The marathon itself is Phase 2. I’d really like to PR at Boston, but there’s a lot out of my control (weather, gut issues, nerves, being in a new place) so it’s hard to say what will happen. I don’t know if I’ll ever run the Boston Marathon again so my biggest goal is to soak it in and be grateful that I get to be part of something so special. And to finish strong. That would be nice. I tend to pace really poorly and struggle at the end of races.
Monday: Rest Day
Tuesday: 7 miles with 5×100 sprints
This run felt hard even though the pace was really conservative. I should’ve known better because my Tuesday runs often feel difficult, but I had it in my head that now that I’m in taper these things should be easy. Hahaha. Running is hard.
Wednesday: Rest Day
Thursday: 8 miles with 3×1 mile at 5k race pace
I crushed this run. I did my miles at a 7:08 pace (8.4 on the treadmill). I tried to play mind games on myself by telling myself it wouldn’t feel hard until .75 mile and then when I got there I just had .25 to go so may as well finish it.
Friday: Rest Day
Saturday: 4 miles easy
I was supposed to do this run Friday and it was supposed to be 5 miles with sprints, but things didn’t work out on Friday. Saturday we were in a hotel 250 miles away from home for one of my kids’ band performances so I didn’t feel like running outside by myself in a strange place.

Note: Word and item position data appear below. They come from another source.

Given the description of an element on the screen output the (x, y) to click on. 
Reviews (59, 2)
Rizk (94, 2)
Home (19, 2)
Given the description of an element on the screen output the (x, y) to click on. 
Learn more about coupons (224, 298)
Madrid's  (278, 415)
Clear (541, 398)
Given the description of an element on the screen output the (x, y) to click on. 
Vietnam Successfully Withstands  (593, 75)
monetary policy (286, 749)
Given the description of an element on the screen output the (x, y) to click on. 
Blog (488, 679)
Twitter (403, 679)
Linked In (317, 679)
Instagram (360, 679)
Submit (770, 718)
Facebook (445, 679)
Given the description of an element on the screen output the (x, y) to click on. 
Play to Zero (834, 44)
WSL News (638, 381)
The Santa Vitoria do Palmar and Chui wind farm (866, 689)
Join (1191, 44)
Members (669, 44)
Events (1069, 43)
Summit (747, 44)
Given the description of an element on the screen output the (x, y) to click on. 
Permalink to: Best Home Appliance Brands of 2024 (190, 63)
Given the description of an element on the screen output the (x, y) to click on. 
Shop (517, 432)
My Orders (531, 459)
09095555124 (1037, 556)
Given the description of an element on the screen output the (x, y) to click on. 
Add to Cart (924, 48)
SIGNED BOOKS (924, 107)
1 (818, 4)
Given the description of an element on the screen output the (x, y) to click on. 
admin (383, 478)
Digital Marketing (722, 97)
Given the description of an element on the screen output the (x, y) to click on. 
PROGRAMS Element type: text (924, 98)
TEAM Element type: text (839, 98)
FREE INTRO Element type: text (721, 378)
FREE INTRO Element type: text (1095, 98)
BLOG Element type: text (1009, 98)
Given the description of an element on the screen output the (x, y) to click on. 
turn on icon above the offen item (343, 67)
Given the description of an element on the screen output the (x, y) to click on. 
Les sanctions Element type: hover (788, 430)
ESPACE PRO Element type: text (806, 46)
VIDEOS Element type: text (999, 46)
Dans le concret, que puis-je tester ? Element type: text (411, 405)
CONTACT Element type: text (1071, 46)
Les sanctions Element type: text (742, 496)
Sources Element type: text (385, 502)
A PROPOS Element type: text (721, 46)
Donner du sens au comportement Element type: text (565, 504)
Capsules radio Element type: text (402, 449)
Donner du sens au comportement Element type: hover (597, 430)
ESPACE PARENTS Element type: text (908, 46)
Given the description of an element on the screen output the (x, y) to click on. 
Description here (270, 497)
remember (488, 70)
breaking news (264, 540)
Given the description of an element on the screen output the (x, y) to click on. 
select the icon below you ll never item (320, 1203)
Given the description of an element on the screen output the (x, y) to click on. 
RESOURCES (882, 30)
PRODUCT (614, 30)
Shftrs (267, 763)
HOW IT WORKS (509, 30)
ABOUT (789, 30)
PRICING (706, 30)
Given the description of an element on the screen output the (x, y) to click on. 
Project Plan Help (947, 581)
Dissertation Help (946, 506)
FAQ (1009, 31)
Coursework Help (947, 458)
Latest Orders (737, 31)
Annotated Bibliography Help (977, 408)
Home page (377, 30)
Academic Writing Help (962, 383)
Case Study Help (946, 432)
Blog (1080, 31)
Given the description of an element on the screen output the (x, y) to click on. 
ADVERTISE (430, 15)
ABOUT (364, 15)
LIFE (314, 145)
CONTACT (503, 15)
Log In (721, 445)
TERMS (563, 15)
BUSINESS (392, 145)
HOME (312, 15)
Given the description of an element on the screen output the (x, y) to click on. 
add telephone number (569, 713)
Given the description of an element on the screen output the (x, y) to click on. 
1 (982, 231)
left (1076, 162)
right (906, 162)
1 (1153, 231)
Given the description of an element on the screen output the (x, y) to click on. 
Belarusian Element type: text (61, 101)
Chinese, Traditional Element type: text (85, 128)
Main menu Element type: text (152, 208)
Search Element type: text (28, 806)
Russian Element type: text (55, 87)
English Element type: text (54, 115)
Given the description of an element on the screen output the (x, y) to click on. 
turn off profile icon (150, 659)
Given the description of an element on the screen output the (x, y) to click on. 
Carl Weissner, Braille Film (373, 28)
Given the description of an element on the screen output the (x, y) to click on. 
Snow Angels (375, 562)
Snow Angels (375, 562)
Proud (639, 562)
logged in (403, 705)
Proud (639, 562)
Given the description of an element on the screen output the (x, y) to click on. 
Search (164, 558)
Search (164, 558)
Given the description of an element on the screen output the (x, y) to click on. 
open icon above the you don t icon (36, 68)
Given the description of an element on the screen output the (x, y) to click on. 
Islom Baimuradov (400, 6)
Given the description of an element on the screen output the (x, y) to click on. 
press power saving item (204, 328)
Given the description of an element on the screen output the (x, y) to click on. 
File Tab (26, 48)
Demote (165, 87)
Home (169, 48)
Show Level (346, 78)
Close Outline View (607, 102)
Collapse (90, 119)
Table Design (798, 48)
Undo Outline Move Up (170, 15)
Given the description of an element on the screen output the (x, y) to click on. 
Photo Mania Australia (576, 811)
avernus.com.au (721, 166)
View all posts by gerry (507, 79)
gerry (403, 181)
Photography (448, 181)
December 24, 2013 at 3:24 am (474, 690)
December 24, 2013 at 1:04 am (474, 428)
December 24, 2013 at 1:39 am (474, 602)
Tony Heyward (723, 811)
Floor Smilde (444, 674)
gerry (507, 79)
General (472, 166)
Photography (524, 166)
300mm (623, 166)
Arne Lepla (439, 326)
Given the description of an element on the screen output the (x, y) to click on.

The hotel treadmill was ancient and bad. It started counting up from the end of the workout of the person before me which was super annoying and the buttons were really hard to push and the ledge where you rest your phone was super low. These are all dumb excuses, but I wasn’t enjoying this and didn’t feel like it was necessary to torture myself so I hopped off at 4 miles.
Sunday: 12.25 miles easy
We drove home this morning and I started running about 30 minutes after we parked in the driveway. The actual forecast on the radio for today was “starts with showers and then moves on to rain for the rest of the day.” Uh….that’s just rain all day.
Fortunately I got out of the house for a dry patch. I did a couple of loops around my usual route. It felt ok, but my legs definitely feel heavy and I’m glad I didn’t have to run a marathon today.
Next week I’ll be writing to you from the actual city of Boston the day before the race. Traveling will present some unique challenges this week, and I’m honestly not sure how I’m going to get in sightseeing without walking too much, but I’ll figure it out. I’m so close!